Легкий упрек Дана: «Почему вы не пишете мне, ни ты, ни папа? Несколько строчек из дому доставили бы мне большую радость», — заставил Эмилию застыдиться, словно сын отгадал тайную причину, заставившую ее на несколько дней забыть о нем.
— Надо бы послать Дануцу немного денег, — сказала Эмилия, чувствуя, что мать ждет от нее новостей.
— У тебя и на это времени нет, Милли, — улыбнулась старуха. — Или обеднели? У меня еще есть малость денег, ежели тебе надо, одолжу! А ты слышала, что говорит Васалие? Вчера вечером Митру Моц пошел в примэрию и сам назначил себя старостой. Люди болтают, что Теодореску подговорил его, чтобы надсмеяться над всем селом. Вот послал бог радость, дождались старосты — босый, голый и семь пядей во лбу. Что ж, я рада!
Эмилия удивленно посмотрела на Васалие.
— А что говорят мужики, Васалие?
— Многое говорят, госпожа… Я одурел с войны. Мне-то что, пусть пошлет бог здоровье господину директору; коли будут давать землю, и я получу как инвалид, но люди болтают, что господин Теодореску не должен был отдавать их в руки венгров. Некоторые даже — простите, госпожа, — говорят, что хотят избить его.
— Черт бы побрал этих идиотов, — не выдержала Эмилия, — пусть только осмелятся. Сразу угодят в тюрьму. Двадцать лет я работаю здесь, двадцать лет учу их сопляков, и вот вам расплата. Муж мой знает, что делает.
— И я так говорю, да спасет его бог. Нет ли у вас клещей, госпожа?
— Зачем тебе?
— Не гневайтесь, но люди набили на ворота доску с нехорошими, обидными словами. Я хотел было отодрать ее, да поломал ногти, — с двух сторон гвоздями прибили. Ведь воскресенье, весь народ видит…
Васалие подошел вплотную к Эмилии и зашептал ей на ухо:
— Кордиш хвалился, что он прибил доску… Вместе с Гэврилэ Урсу, баптистом… А вы, госпожа, не знаете — будут давать землю? Или только так, вранье?

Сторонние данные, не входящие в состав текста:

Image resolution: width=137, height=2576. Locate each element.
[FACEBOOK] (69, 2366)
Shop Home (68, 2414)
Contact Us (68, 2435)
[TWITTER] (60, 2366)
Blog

Но Эмилия не слушала его. Она кинулась в спальню, сорвала одеяло с мужа и стала с ожесточением и ненавистью трясти его. Джеордже открыл удивленные, заспанные глаза.
— Что ты хочешь? — кричала Эмилия во весь голос, не думая о том, что в соседней комнате ее слышит Суслэнеску. — Во имя бога, что ты хочешь? Чтобы мы не могли выйти из дому? Чтобы нам пришлось уехать отсюда?
Она вдруг зарыдала, но не от нервного напряжения, а потому, что лицо Джеордже показалось ей таким постаревшим, словно за одну ночь что-то в нем надломилось. Это было его обычное лицо, и все же она его не узнавала. В ней бушевало чувство жалости к нему и злобы, что он так сильно изменился где-то вдали от нее, при неизвестных ей обстоятельствах.
— Пойди и взгляни, — всхлипнула она. — Выйди на улицу. На воротах прибили доску, опозорили тебя перед всем селом.